- _Passage to read_:
══════════════════════════════

# Muffins? Anyone?



## Juliev (Oct 6, 2004)

Someone on another thread was asking about chestnuts, and I came across this recipe from chestnutsonline.com.  It looks really good!  So, I thought I would start a muffin thread.  

APPLE-CHESTNUT MINI-MUFFINS

1 egg
1/2 C milk
1/4 C salad oil
1 C chestnuts (peeled and chopped fine)
1 med apple
1 1/2 C wheat flour
1/2 C sugar
1 tsp baking powder
1/2 tsp salt
Topping:
1/3 C chestnuts (chopped fine)
1/2 C brown sugar

 Heat oven to 400 deg. F.  Spray 3 mini-muffin tins with Pam.  Beat egg, stir in milk, oil, chopped chestnuts, chopped apple.  Beat in remaining ingredients.  Make nutty topping by thoroughly mixing chopped chestnuts and brown sugar.  Set aside.  Fill muffin cups about 3/4 full.  Sprinkle about 1/2 tsp of topping on each.  Bake 20-25 minutes until a toothpick comes out clean.  Immediately remove from pans.


----------



## kansasgirl (Oct 6, 2004)

I have lots of muffin recipes. Here are some favorites.

Rum Raisin Muffins
1 c Raisins 
1 c Dark rum 
2 c Flour 
1/2 c Sugar 
1 1/2 ts Baking powder 
1/2 ts Baking soda 
1/4 ts Salt 
1/4 ts Nutmeg 
3/4  Stick butter 
1 c Sour cream 
1  Egg 
3/4 ts Vanilla 

Preaheat oven to 375F
1.Soak raisins in rum overnight. Drain and reserve rum. 
2.Mix dry ingredients in a large bowl. Cut in butter until coarse meal. Mix in raisins. 
3.Whisk sour cream egg, vanilla and 1/4 c rum until smooth. Make a well in dry ingredients and pour in wet mixture. Mix until just combined.
4.Fill muffins tins 3/4 full and bake until browned on top, about 20 minutes. Remove from tins and cool on a wire rack. 

Peanut Butter Chip Muffins
1 1/2 c Flour 
1/3 c Sugar 
2 1/2 ts Baking powder 
1/4 ts Salt 
1/2 c Chunky peanut butter 
2 tb Butter 
2  Eggs, beaten 
3/4 c Milk 
1/2 c Peanut butter chips (can also use butterscotch or chocolate)

══════════════════════════════

- _Work to complete_:
A: How would you render this sentence from the muffin thread in Spanish: "Someone on another thread was asking about chestnuts, and I came across this recipe from chestnutsonline.com."?
B: Can you turn the paragraph in the muffin thread that begins "Heat oven to 400 deg. F." into a short numbered list of steps?
C: Could you continue the muffin thread, picking up right after its final line?

- _Records provided_:

══════════════════════════════

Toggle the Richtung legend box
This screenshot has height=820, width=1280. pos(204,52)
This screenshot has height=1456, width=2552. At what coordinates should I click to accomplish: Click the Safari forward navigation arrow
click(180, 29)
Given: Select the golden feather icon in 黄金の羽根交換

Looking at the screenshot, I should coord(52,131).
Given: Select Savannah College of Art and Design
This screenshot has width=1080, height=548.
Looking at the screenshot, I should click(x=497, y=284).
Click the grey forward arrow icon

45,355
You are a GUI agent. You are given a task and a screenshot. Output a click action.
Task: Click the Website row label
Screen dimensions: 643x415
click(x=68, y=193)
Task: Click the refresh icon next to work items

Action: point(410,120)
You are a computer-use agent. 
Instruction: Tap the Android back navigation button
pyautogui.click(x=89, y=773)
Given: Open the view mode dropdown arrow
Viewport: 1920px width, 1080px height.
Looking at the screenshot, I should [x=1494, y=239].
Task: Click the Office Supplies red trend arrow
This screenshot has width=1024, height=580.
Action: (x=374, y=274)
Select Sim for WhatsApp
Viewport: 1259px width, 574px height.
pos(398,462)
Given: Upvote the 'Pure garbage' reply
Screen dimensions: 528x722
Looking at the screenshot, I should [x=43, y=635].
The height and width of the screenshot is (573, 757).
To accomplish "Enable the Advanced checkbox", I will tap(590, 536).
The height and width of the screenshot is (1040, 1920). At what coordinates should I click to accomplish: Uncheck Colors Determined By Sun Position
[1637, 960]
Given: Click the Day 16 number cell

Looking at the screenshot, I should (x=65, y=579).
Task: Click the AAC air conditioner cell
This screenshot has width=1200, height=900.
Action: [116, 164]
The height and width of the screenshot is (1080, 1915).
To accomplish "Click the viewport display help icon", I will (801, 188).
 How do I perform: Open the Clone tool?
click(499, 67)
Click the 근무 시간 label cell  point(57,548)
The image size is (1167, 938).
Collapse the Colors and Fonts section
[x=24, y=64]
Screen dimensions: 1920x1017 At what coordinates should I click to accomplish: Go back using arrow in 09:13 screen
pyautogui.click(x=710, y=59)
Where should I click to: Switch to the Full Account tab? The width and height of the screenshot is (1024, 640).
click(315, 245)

══════════════════════════════

- _Answers_:
A: Alguien en otro hilo preguntaba por las castañas, y encontré esta receta en chestnutsonline.com.

B:
1. Heat the oven to 400°F and spray 3 mini-muffin tins with Pam.
2. Beat the egg, then stir in the milk, oil, chopped chestnuts and chopped apple.
3. Beat in the remaining ingredients.
4. Mix the chopped chestnuts and brown sugar thoroughly for the topping and set it aside.
5. Fill the cups about 3/4 full and sprinkle about 1/2 tsp of topping on each.
6. Bake 20–25 minutes, until a toothpick comes out clean.
7. Remove from the pans immediately.

C:
Preheat oven to 400F
1.In a medium bowl stir together the flour, sugar, baking powder, and salt. With a pastry blender or fork, cut in the peanut butter and the butter till the mixture resembles coarse crumbs.
2.In a bowl combine the eggs and milk. Add all at once to flour mixture. Stir just until moistened. Batter should be lumpy. Fold in PB chips.
3.Grease muffin cups or line with papers. Fill 2/3 full, then bake for 15 minutes or until lightly golden. Remove from tin and cool on a wire rack. Remove from muffin cups. Cool.

Ice Cream Muffins (great for kids to 'create their own')
2 c  Self-rising flour
2 c  Ice cream, softened (any flavor)
1 Egg
2 tb Vegetable oil
1/2 Candies, nuts, dried fruit, chips (opt)

Preheat oven to 425F
1.Combine all ingredients in mixing bowl. Beat until smooth. Fold in extras if using.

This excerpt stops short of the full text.